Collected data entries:
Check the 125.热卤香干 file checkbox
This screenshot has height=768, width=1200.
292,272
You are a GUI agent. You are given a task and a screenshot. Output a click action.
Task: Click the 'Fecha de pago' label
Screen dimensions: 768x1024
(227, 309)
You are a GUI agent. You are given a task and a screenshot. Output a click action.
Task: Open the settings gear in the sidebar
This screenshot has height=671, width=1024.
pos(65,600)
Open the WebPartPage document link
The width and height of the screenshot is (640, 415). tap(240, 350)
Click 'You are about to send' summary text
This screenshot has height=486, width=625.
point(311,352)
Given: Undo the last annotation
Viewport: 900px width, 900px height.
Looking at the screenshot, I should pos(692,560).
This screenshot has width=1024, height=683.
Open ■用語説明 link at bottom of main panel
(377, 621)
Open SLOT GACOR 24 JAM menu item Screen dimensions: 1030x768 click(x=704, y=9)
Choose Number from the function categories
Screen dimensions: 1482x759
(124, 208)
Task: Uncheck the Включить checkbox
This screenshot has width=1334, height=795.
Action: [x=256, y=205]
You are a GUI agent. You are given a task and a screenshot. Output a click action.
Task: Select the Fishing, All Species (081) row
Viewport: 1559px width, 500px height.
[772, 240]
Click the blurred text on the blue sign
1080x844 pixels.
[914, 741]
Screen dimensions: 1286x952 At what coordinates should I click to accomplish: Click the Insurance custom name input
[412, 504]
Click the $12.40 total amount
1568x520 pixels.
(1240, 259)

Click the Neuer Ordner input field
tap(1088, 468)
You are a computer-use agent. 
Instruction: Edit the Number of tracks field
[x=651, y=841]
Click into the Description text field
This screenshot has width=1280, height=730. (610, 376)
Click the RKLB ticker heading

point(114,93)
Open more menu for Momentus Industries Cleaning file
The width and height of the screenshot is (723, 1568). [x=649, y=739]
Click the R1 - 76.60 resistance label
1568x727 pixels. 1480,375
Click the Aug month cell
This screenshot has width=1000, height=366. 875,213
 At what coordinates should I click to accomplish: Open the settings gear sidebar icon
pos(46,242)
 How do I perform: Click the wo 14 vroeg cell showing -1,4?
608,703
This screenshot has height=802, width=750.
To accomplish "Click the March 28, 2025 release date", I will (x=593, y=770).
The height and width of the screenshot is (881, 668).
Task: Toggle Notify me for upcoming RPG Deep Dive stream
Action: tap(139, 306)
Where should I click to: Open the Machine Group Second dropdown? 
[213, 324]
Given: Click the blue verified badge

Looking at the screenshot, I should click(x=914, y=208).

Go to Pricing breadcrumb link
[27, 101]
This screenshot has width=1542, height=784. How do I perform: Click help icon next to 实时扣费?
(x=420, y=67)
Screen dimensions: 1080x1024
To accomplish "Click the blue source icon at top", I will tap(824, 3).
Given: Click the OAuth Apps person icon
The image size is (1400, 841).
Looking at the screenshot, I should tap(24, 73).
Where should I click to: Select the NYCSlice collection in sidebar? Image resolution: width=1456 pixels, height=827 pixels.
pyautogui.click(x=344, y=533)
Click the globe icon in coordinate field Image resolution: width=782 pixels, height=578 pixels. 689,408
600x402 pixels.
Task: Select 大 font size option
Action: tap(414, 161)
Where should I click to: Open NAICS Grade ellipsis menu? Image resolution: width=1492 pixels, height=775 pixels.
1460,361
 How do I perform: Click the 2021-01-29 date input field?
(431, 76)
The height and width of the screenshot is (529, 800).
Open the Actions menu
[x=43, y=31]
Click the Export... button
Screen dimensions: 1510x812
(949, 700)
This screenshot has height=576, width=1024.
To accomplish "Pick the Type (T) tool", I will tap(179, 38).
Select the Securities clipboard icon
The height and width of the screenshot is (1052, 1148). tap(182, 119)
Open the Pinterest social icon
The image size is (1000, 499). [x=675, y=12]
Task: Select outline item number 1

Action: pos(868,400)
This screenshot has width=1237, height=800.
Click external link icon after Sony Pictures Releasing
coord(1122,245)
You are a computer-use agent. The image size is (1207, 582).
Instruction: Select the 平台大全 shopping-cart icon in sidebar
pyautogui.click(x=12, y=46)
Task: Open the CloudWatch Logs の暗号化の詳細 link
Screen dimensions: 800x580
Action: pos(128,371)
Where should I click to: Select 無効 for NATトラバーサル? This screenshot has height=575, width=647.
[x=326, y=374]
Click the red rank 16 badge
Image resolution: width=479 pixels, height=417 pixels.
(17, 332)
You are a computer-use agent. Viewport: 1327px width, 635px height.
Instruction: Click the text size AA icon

■ PROMPT
Print out each record above exactly, with nothing omitted.

■ RESULT OF THE TASK
Check the 125.热卤香干 file checkbox
This screenshot has height=768, width=1200.
292,272
You are a GUI agent. You are given a task and a screenshot. Output a click action.
Task: Click the 'Fecha de pago' label
Screen dimensions: 768x1024
(227, 309)
You are a GUI agent. You are given a task and a screenshot. Output a click action.
Task: Open the settings gear in the sidebar
This screenshot has height=671, width=1024.
pos(65,600)
Open the WebPartPage document link
The width and height of the screenshot is (640, 415). tap(240, 350)
Click 'You are about to send' summary text
This screenshot has height=486, width=625.
point(311,352)
Given: Undo the last annotation
Viewport: 900px width, 900px height.
Looking at the screenshot, I should pos(692,560).
This screenshot has width=1024, height=683.
Open ■用語説明 link at bottom of main panel
(377, 621)
Open SLOT GACOR 24 JAM menu item Screen dimensions: 1030x768 click(x=704, y=9)
Choose Number from the function categories
Screen dimensions: 1482x759
(124, 208)
Task: Uncheck the Включить checkbox
This screenshot has width=1334, height=795.
Action: [x=256, y=205]
You are a GUI agent. You are given a task and a screenshot. Output a click action.
Task: Select the Fishing, All Species (081) row
Viewport: 1559px width, 500px height.
[772, 240]
Click the blurred text on the blue sign
1080x844 pixels.
[914, 741]
Screen dimensions: 1286x952 At what coordinates should I click to accomplish: Click the Insurance custom name input
[412, 504]
Click the $12.40 total amount
1568x520 pixels.
(1240, 259)

Click the Neuer Ordner input field
tap(1088, 468)
You are a computer-use agent. 
Instruction: Edit the Number of tracks field
[x=651, y=841]
Click into the Description text field
This screenshot has width=1280, height=730. (610, 376)
Click the RKLB ticker heading

point(114,93)
Open more menu for Momentus Industries Cleaning file
The width and height of the screenshot is (723, 1568). [x=649, y=739]
Click the R1 - 76.60 resistance label
1568x727 pixels. 1480,375
Click the Aug month cell
This screenshot has width=1000, height=366. 875,213
 At what coordinates should I click to accomplish: Open the settings gear sidebar icon
pos(46,242)
 How do I perform: Click the wo 14 vroeg cell showing -1,4?
608,703
This screenshot has height=802, width=750.
To accomplish "Click the March 28, 2025 release date", I will (x=593, y=770).
The height and width of the screenshot is (881, 668).
Task: Toggle Notify me for upcoming RPG Deep Dive stream
Action: tap(139, 306)
Where should I click to: Open the Machine Group Second dropdown? 
[213, 324]
Given: Click the blue verified badge

Looking at the screenshot, I should click(x=914, y=208).

Go to Pricing breadcrumb link
[27, 101]
This screenshot has width=1542, height=784. How do I perform: Click help icon next to 实时扣费?
(x=420, y=67)
Screen dimensions: 1080x1024
To accomplish "Click the blue source icon at top", I will tap(824, 3).
Given: Click the OAuth Apps person icon
The image size is (1400, 841).
Looking at the screenshot, I should tap(24, 73).
Where should I click to: Select the NYCSlice collection in sidebar? Image resolution: width=1456 pixels, height=827 pixels.
pyautogui.click(x=344, y=533)
Click the globe icon in coordinate field Image resolution: width=782 pixels, height=578 pixels. 689,408
600x402 pixels.
Task: Select 大 font size option
Action: tap(414, 161)
Where should I click to: Open NAICS Grade ellipsis menu? Image resolution: width=1492 pixels, height=775 pixels.
1460,361
 How do I perform: Click the 2021-01-29 date input field?
(431, 76)
The height and width of the screenshot is (529, 800).
Open the Actions menu
[x=43, y=31]
Click the Export... button
Screen dimensions: 1510x812
(949, 700)
This screenshot has height=576, width=1024.
To accomplish "Pick the Type (T) tool", I will tap(179, 38).
Select the Securities clipboard icon
The height and width of the screenshot is (1052, 1148). tap(182, 119)
Open the Pinterest social icon
The image size is (1000, 499). [x=675, y=12]
Task: Select outline item number 1

Action: pos(868,400)
This screenshot has width=1237, height=800.
Click external link icon after Sony Pictures Releasing
coord(1122,245)
You are a computer-use agent. The image size is (1207, 582).
Instruction: Select the 平台大全 shopping-cart icon in sidebar
pyautogui.click(x=12, y=46)
Task: Open the CloudWatch Logs の暗号化の詳細 link
Screen dimensions: 800x580
Action: pos(128,371)
Where should I click to: Select 無効 for NATトラバーサル? This screenshot has height=575, width=647.
[x=326, y=374]
Click the red rank 16 badge
Image resolution: width=479 pixels, height=417 pixels.
(17, 332)
You are a computer-use agent. Viewport: 1327px width, 635px height.
Instruction: Click the text size AA icon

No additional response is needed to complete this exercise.